Ünlü olma hayalleriyle karalamalar yapmaya başladım. Remington marka daktilomu aldığım gün mutluluktan uçuyordum. Benimle yapılacak söyleşilerde neler diyeceğimi düşüne düşüne dönmüştüm eve. İmza günlerinde romanlarımı imzalarken neler yazacağımı, aklıma geldikçe bir kenara not ederdim. Yabancı dillere çevrilecek romanlarımın tanıtımı için yurtdışı gezileri hayal ederdim. Alacağım ödüllerde yapacağım konuşmaların metinlerini hazırlardım. Bütün bunlar zamanla sönüp gitti. Romanlarımı yazamadım. Kala kala elimde iki roman taslağı (özet desem daha doğru olur) kaldı. Manik’ in hayatını romanlaştıramayacağımı anlayınca unutulup gitmesini istemediğim maceralarımı öyküleştirmeye karar verdim. Hani, öyküden, romana geçilir, derler.
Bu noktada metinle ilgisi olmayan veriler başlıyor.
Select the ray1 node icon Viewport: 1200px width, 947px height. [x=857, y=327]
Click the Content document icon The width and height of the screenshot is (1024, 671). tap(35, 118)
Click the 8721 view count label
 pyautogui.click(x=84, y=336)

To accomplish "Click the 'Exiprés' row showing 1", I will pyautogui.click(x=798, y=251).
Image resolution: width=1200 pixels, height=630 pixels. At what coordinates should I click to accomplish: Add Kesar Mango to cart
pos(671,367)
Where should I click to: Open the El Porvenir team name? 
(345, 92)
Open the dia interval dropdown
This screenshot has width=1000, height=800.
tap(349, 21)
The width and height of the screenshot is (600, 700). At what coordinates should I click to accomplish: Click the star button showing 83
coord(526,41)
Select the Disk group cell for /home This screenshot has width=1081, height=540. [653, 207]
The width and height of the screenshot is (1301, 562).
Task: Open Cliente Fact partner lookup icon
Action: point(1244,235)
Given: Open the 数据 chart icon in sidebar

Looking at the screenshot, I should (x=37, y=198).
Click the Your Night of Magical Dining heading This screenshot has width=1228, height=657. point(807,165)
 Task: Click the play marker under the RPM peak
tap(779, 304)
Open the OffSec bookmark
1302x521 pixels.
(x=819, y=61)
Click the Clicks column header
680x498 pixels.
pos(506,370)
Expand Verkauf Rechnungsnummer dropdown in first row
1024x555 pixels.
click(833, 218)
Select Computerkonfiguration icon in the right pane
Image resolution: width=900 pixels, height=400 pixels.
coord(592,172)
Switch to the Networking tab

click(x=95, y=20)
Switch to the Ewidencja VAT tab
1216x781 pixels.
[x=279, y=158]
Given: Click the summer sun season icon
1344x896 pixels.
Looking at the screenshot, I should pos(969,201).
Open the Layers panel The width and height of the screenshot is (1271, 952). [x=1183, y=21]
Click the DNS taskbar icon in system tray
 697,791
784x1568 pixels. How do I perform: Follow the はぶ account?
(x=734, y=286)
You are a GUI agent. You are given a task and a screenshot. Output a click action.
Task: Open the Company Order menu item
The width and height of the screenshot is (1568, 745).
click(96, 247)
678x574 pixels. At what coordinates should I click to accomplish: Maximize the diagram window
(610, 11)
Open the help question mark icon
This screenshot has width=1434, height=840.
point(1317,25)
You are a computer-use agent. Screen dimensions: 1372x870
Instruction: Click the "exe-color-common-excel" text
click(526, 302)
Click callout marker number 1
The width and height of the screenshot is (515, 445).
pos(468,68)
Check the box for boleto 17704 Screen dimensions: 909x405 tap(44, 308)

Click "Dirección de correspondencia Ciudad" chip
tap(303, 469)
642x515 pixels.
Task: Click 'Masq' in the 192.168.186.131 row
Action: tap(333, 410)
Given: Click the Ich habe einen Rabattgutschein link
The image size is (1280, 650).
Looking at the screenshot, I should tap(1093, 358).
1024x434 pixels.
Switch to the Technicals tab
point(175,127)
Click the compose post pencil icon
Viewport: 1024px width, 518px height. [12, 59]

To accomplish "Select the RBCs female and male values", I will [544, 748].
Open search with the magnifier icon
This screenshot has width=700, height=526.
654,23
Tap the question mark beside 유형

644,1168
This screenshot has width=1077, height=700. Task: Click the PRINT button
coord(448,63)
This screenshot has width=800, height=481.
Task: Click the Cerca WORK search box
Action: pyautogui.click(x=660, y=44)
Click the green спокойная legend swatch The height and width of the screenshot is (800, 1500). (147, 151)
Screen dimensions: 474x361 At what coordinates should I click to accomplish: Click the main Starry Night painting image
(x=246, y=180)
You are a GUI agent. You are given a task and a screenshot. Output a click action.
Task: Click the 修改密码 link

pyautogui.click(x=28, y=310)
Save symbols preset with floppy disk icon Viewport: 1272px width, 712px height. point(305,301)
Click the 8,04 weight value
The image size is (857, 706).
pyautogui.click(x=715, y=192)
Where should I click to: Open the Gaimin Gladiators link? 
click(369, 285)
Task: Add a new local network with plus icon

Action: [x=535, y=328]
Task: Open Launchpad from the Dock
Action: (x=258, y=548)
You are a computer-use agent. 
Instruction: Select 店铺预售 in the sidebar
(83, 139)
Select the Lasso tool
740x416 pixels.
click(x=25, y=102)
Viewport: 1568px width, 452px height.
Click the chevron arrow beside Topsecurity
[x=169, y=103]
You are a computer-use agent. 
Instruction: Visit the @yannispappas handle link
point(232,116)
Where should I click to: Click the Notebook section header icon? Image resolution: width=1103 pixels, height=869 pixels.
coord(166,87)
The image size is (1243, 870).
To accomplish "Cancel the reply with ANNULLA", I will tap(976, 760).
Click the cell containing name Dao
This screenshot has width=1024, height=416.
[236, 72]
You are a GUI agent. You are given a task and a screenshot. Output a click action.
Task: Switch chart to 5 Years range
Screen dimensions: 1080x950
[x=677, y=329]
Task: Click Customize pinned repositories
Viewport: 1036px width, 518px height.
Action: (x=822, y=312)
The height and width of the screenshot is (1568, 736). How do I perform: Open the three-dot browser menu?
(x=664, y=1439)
Belki benim için de önce öykü yazmanın bir faydası olur, diye düşündüm.(Aslında ben bu düşünceyi saçma sapan bulurum ya da bulurdum, ama, n’aparsınız işte, bir umut.) Roman yazmak için aldığım, benimle birlikte yaşlanan Remington’ umu önüme çektim ve Manik’ in maceralarımdan birini içimden geldiği gibi öyküleştirdim.
GÜVERCİN MUKADDES BİR KUŞTUR
“ Peygamberimiz, efendimiz Mekke’den Medine’ ye hicret ederken kendisini öldürmek isteyen kafirlerden korunabilmek için bir mağaraya sığınır. Bir örümcek mağaranın önüne ağ örer. Bir güvercin de hemen yuva yapıp yumurtalarını bırakır. Mağaranın önüne gelen kafirler yuvasından havalanan gök güvercinini, yuvadaki yumurtaları ve örümcek ağını görünce mağaraya hiç kimsenin girmemiş olduğunu düşünüp uzaklaşırlar. Sizin anlayacağınız, güvercin mukaddes bir kuştur. Hatta, güvercinler peygamberimize saygıdan ötürü Kabe’ nin duvarlarına konmazlar. Güvercin beslemek sevaptır. Onlara taş atmak, öldürmek ise en büyük günah... “
Derdi Dayko. Rengarenk güllerle, hanımelileriyle, kasımpatılarıyla, menekşelerle kaplı koskocaman bahçesinde yeşil badanalı, büyük bir kulübe vardı. İçinde de sayısız güvercin. Kulübenin önündeki mermer kaplı geniş alanda dolaşırlar, uçuşurlardı. Arada havalanıp gezintiye çıkanlar çok geçmez dönerlerdi kulübelerine. Bazıları da mermer alandan sıkılıp bahçeye geçer, çiçeklerin arasında dolanırdı. Güvercinleri her şeyiydi Dayko’ nun. Buğday, mısır ve ekmek kırıntısından oluşan yemlerini mermer alana serptikten sonra taburesine kurulup nargilesine köz koyar, huzur içinde Güvercinlerin dem çekişlerini dinlerdi. Güvercinlerden biri ölmesin, yas tutardı Dayko. Dualar okurdu. Günlerce yanına yaklaşılmazdı. Kedilerden nefret ederdi, kaç Güvercinini kaptırmıştı o lanet olasıcılara. Güvercin toplayıcılara karşı her zaman hazırlıklıydı. Kaç Güvercinin havalandığını bilir, en yüksektekini bile gözlerini kısıp baktı mı tanırdı. Biz sadece bayramlarda gidebilirdik Dayko’ nun bahçesine. Güvercinlere zarar verirler diye çocukları, başlarında büyükler yokken kulübenin çevresine yanaştırmazdı. Bir kere babamla gitmiştim. Babam bir şeyler anlatıyor, Dayko sorular soruyordu. Arada bir rakamlar duyuyordum ama gözüm güvercinlerdeydi. Kulübenin yanına gidip yem atmak istiyordum. Bir ara, suyunu içtikten sonra temizliğe girişen kırçıllı taklacıyı fark ettim. Yörenin en çok takla atan güvercini, şampiyon taklacı. Dayko’ ya döndüm, babamla sıkı sıkı tokalaşıyorlardı. Tokalaşma bitince yanağımı okşadı.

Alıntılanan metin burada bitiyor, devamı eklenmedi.